Daran trägt auch die Inszenierung selbst eine große Mitschuld. Statt die klaustrophobische, organisch verfallene Atmosphäre der Spielvorlage konsequent filmisch zu übersetzen, wirkt „Return to Silent Hill“ häufig künstlich und kontrolliert inszeniert. Große Teile wurden in Studios und auf Stagecraft-Volumes gedreht, was zwar theoretisch erlauben würde, die nebelverhangene Stadt stilisiert nachzubilden, in der Praxis jedoch zu sterilen, digital glänzenden Hintergründen führt, denen es an physischer Textur fehlt. Die wenigen realen Sets und praktischen Bauten stehen im auffälligen Kontrast zu den LED-Horizonten und Green-Screen-Erweiterungen, wodurch die Welt nie als zusammenhängender Raum wirkt. Statt einer greifbaren, bedrohlichen Umgebung entsteht so eher der Eindruck eines Videospiellevels mit gar nicht mal so hohen Produktionswerten. Diese Mischform aus echten und virtuellen Kulissen nimmt dem Horror seine Erdung und lässt die beklemmende Materialität vermissen, die „Silent Hill“ eigentlich ausmacht.
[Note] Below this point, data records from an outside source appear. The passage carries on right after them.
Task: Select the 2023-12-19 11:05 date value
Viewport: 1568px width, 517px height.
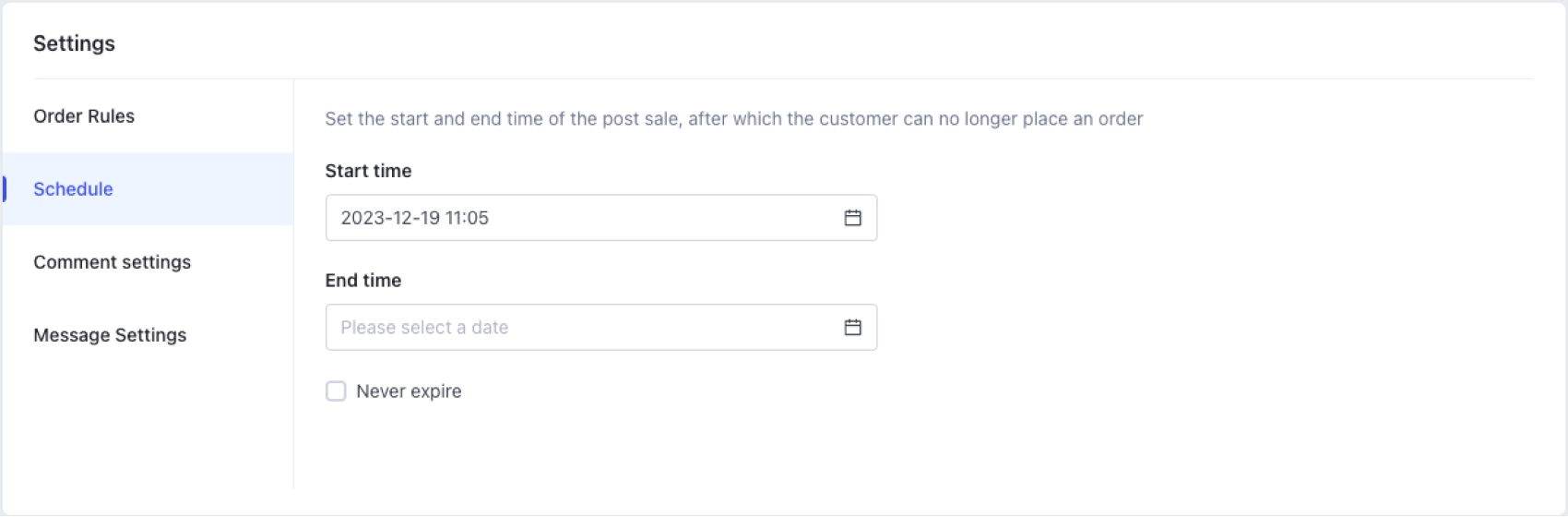Action: pyautogui.click(x=414, y=218)
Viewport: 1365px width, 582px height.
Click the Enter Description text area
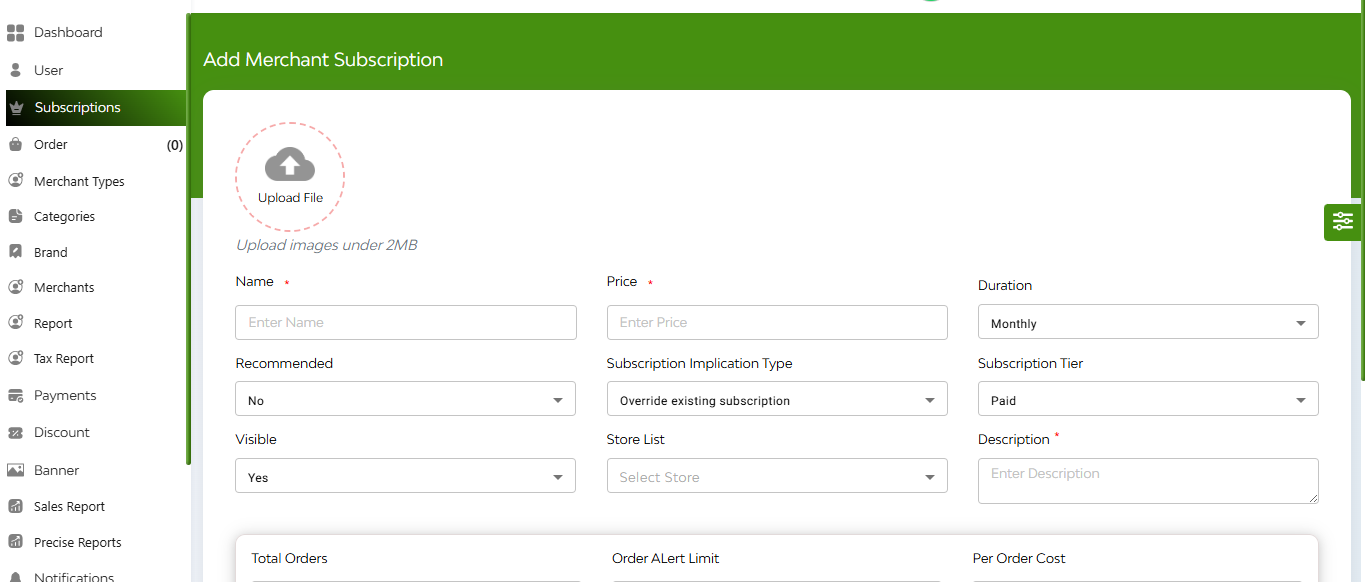coord(1148,481)
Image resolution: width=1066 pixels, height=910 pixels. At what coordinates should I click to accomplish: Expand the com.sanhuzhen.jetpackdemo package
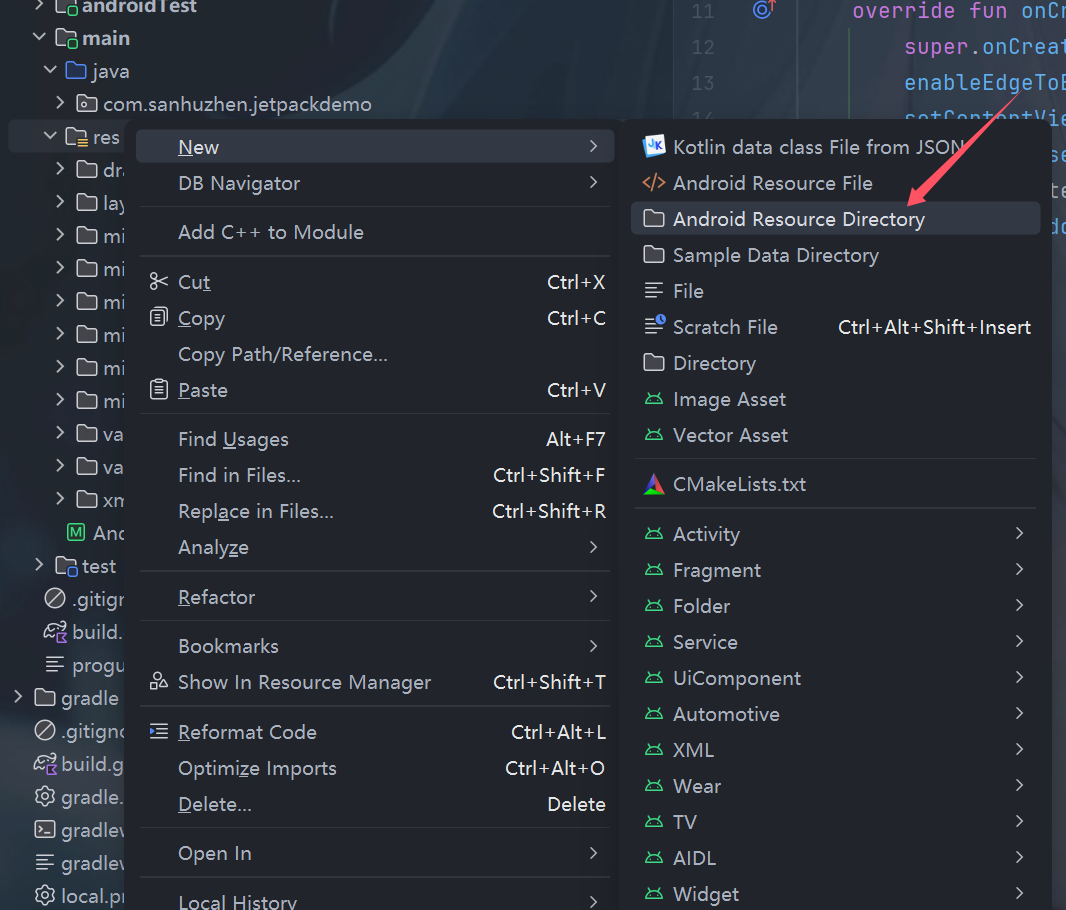pos(62,103)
Silent Hill ist bevölkert von höllischen Kreaturen.

Fazit: „Return to Silent Hill“ verfehlt letztlich genau das, was die Vorlage so besonders macht: emotionale Tiefe, psychologische Ambivalenz und eine greifbar bedrohliche Atmosphäre. Stattdessen bleibt ein visuell oft steriler, erzählerisch oberflächlicher Horrorfilm, der sich in überflüssigen Rückblenden, schwachen Effekten und ziellosen Schockmomenten verliert. Damit ist Gans’ Rückkehr nach Silent Hill weniger eine respektvolle Neuinterpretation als eine verpasste Chance, die Essenz von „Silent Hill 2“ wirklich auf die Leinwand zu übertragen.

„Return to Silent Hill“ ist ab dem 5. Februar 2026 in den deutschen Kinos zu sehen.